Concepedia

Publication | Open Access

An Entity-Centric Approach for Privacy and Identity Management in Cloud Computing

118

Citations

5

References

2010

Year

TLDR

In cloud computing, entities authenticate to service providers using personally identifiable information, and traditional application‑centric identity management tracks identities per application, which can lead to mapping of an entity’s PII across services when multiple accounts are involved. The authors propose an entity‑centric identity‑management approach for the cloud. The approach employs active bundles that contain PII, privacy policies, and a virtual machine enforcing those policies, along with anonymous identification to mediate interactions between entities and cloud services. It is independent of third parties, supplies minimal information to service providers, and enables the use of identity data on untrusted hosts.

Abstract

Entities (e.g., users, services) have to authenticate themselves to service providers (SPs) in order to use their services. An entity provides personally identifiable information (PII) that uniquely identifies it to an SP. In the traditional application-centric Identity Management (IDM) model, each application keeps trace of identities of the entities that use it. In cloud computing, entities may have multiple accounts associated with different SPs, or one SP. Sharing PIIs of the same entity across services along with associated attributes can lead to mapping of PIIs to the entity. We propose an entity-centric approach for IDM in the cloud.

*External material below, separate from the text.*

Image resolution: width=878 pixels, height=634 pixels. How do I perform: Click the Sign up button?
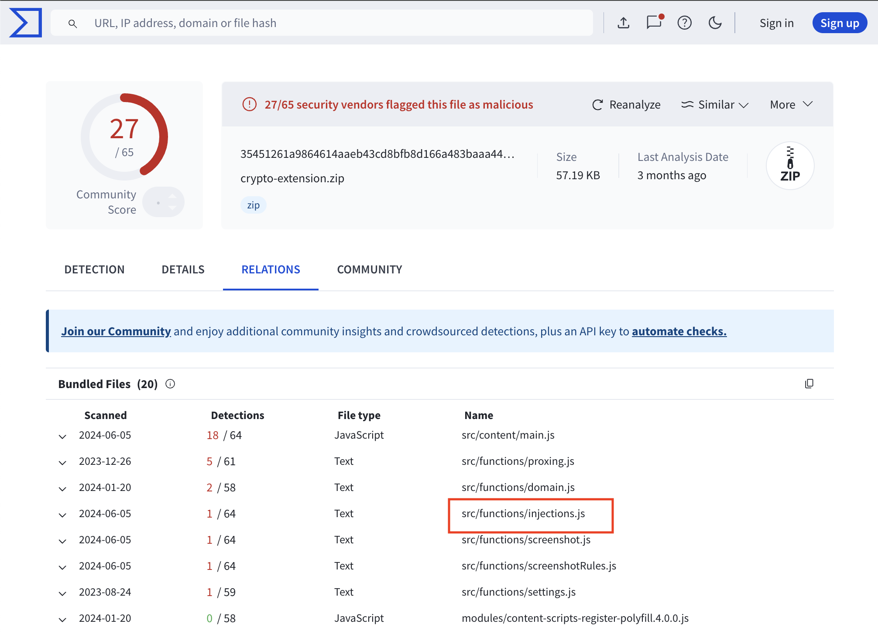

The approach is based on: (1) active bundles-each including a payload of PII, privacy policies and a virtual machine that enforces the policies and uses a set of protection mechanisms to protect themselves, (2) anonymous identification to mediate interactions between the entity and cloud services using entity's privacy policies. The main characteristics of the approach are: it is independent of third party, gives minimum information to the SP and provides ability to use identity data on untrusted hosts.